Task statement: Please restate, word for word, the lines below that begin at the one with "Delete the Sidebar POPOV item with its X" and end at the one with "Given: Click the 武力 stat label box". Leave out all other lines.

[Opening Data for review section]

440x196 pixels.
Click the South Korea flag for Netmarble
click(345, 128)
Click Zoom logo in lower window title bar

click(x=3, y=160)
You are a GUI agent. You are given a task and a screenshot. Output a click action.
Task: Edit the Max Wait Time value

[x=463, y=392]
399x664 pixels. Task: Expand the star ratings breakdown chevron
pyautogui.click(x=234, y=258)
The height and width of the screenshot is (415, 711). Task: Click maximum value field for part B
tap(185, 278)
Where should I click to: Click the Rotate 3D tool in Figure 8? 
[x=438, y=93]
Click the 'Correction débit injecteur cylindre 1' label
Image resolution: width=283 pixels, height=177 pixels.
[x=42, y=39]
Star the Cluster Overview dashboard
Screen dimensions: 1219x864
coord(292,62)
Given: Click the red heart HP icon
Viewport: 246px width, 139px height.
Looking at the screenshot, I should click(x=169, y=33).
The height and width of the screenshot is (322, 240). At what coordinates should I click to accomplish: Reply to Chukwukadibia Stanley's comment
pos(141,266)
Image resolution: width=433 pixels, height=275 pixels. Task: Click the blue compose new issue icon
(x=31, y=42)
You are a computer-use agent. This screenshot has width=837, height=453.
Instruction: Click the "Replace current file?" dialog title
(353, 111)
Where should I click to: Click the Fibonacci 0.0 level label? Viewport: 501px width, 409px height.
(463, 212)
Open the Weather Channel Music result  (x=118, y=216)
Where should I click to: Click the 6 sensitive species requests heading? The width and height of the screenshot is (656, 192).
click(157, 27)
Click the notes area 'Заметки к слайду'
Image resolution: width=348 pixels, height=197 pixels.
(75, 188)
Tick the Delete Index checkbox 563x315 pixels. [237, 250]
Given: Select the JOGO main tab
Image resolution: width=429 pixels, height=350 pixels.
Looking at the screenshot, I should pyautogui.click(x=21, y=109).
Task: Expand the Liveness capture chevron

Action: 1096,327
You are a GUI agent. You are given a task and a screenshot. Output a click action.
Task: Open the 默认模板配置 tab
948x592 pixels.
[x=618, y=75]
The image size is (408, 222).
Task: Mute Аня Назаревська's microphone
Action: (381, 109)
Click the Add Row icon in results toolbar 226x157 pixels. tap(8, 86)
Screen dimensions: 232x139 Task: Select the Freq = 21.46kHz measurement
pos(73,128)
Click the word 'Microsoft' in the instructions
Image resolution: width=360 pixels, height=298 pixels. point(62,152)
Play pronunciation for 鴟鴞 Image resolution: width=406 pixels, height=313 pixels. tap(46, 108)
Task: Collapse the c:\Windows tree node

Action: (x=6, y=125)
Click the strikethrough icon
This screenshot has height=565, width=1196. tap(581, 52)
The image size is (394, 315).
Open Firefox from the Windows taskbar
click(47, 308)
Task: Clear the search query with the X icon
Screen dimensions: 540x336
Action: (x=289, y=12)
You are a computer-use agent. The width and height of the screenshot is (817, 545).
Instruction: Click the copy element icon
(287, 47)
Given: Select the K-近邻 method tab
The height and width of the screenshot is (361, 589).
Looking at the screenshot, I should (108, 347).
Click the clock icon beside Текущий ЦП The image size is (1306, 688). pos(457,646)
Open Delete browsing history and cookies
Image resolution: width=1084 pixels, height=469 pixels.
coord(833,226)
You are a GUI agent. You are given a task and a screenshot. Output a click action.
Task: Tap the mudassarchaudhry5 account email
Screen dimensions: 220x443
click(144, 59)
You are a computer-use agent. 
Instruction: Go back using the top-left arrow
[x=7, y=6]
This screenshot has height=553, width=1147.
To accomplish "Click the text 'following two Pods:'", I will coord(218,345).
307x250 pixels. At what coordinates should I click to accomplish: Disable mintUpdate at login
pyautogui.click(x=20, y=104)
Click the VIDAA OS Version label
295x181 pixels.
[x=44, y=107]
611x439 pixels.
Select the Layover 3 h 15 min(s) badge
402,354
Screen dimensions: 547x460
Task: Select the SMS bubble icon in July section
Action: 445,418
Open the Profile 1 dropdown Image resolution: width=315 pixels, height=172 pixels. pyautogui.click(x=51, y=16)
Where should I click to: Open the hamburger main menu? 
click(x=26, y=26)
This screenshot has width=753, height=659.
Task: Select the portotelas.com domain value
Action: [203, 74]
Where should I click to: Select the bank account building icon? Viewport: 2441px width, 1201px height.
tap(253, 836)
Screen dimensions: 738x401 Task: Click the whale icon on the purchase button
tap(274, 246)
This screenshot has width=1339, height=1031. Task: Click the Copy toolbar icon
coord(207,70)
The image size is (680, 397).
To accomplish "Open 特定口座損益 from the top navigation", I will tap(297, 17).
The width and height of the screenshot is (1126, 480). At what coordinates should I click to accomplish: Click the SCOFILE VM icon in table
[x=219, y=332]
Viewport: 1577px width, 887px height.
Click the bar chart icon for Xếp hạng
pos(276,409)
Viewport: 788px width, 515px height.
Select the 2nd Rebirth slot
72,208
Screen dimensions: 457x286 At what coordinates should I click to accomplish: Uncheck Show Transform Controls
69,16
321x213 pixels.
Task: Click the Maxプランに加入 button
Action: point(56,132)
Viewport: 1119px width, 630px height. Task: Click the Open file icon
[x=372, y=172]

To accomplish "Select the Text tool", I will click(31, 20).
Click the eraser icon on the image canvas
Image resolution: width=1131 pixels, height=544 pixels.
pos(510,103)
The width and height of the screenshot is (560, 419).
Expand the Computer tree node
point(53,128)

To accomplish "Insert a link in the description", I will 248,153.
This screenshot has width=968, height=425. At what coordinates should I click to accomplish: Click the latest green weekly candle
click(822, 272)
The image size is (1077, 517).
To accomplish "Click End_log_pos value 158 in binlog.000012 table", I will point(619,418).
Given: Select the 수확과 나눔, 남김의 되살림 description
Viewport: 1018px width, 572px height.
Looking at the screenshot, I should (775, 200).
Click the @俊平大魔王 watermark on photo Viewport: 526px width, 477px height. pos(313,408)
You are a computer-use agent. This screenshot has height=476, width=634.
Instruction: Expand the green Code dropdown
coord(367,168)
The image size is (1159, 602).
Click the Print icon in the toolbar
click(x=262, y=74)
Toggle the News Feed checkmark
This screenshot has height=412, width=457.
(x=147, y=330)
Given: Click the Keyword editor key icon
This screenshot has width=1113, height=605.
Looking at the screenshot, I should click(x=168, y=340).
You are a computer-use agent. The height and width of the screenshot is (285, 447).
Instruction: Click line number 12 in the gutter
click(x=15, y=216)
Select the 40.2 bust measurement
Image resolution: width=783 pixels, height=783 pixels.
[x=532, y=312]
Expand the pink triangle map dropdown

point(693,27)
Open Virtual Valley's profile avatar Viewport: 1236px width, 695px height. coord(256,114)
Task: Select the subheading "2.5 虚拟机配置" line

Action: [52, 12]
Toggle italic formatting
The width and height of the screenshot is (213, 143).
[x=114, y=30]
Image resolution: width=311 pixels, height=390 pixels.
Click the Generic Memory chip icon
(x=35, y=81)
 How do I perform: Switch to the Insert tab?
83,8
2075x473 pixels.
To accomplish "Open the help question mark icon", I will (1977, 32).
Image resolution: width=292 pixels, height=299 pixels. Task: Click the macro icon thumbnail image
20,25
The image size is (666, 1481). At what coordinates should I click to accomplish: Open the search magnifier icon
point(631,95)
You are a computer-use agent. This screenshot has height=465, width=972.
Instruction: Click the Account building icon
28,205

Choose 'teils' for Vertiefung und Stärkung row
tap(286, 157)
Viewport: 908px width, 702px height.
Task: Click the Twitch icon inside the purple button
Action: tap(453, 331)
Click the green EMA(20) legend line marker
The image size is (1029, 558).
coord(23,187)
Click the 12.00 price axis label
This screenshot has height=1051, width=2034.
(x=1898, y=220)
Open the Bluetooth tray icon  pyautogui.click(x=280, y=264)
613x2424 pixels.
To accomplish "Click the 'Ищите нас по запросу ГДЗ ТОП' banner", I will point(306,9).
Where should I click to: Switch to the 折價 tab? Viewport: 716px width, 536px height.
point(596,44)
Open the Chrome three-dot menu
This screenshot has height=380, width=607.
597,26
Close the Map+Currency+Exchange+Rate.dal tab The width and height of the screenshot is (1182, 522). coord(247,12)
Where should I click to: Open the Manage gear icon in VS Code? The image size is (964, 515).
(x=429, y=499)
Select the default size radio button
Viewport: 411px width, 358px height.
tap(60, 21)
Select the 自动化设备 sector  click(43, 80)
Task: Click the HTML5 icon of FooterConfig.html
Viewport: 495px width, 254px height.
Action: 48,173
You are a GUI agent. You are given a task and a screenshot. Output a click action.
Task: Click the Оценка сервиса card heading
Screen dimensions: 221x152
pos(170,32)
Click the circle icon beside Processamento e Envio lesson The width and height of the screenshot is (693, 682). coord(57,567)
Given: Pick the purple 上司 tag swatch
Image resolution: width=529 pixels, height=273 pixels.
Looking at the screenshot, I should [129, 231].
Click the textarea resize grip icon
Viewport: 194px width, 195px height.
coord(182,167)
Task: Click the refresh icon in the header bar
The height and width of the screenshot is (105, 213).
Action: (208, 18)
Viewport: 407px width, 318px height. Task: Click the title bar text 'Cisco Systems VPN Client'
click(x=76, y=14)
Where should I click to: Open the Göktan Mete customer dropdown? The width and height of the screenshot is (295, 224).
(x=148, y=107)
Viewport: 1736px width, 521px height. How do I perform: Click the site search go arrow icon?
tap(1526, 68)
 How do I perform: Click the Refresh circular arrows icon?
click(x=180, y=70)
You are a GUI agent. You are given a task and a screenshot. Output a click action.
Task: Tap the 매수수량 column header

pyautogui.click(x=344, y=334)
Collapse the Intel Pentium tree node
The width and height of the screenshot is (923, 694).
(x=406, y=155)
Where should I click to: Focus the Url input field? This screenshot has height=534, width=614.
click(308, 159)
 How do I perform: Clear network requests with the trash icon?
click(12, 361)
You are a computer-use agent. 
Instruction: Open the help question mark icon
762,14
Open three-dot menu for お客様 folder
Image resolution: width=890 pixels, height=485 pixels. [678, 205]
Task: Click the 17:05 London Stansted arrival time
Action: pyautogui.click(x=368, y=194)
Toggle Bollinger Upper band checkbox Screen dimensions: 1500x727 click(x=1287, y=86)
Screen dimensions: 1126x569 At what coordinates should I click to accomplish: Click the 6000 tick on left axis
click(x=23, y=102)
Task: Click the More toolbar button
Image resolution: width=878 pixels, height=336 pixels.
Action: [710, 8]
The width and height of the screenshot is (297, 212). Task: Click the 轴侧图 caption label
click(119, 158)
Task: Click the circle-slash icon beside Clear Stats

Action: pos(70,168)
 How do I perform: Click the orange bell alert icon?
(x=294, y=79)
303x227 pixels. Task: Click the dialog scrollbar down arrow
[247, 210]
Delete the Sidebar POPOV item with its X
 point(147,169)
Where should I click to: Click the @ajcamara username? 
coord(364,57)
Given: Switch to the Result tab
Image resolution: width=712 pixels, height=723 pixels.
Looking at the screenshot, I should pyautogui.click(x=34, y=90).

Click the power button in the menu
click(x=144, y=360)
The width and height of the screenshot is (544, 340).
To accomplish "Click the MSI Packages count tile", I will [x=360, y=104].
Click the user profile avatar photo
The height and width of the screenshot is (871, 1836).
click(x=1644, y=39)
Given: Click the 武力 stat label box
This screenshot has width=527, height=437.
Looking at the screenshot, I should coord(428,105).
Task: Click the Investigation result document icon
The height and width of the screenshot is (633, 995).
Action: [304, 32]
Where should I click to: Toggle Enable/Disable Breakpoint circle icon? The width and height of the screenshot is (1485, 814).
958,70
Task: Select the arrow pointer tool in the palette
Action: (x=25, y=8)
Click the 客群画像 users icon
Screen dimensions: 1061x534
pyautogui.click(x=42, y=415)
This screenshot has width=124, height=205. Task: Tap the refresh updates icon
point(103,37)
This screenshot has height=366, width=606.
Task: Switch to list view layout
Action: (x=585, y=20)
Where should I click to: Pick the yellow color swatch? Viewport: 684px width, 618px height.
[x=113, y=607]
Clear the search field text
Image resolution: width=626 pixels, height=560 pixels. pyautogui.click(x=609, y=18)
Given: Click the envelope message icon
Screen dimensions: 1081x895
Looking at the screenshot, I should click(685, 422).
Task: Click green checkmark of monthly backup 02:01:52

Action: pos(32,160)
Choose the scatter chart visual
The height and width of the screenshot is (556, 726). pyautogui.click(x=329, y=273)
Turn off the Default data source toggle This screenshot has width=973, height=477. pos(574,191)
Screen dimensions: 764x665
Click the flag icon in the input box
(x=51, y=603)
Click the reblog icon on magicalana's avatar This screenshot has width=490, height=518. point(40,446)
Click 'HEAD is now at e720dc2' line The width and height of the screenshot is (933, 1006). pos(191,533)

[Closing Data for review section]

Reply to the exercise:
Delete the Sidebar POPOV item with its X
 point(147,169)
Where should I click to: Click the @ajcamara username? 
coord(364,57)
Given: Switch to the Result tab
Image resolution: width=712 pixels, height=723 pixels.
Looking at the screenshot, I should pyautogui.click(x=34, y=90).

Click the power button in the menu
click(x=144, y=360)
The width and height of the screenshot is (544, 340).
To accomplish "Click the MSI Packages count tile", I will [x=360, y=104].
Click the user profile avatar photo
The height and width of the screenshot is (871, 1836).
click(x=1644, y=39)
Given: Click the 武力 stat label box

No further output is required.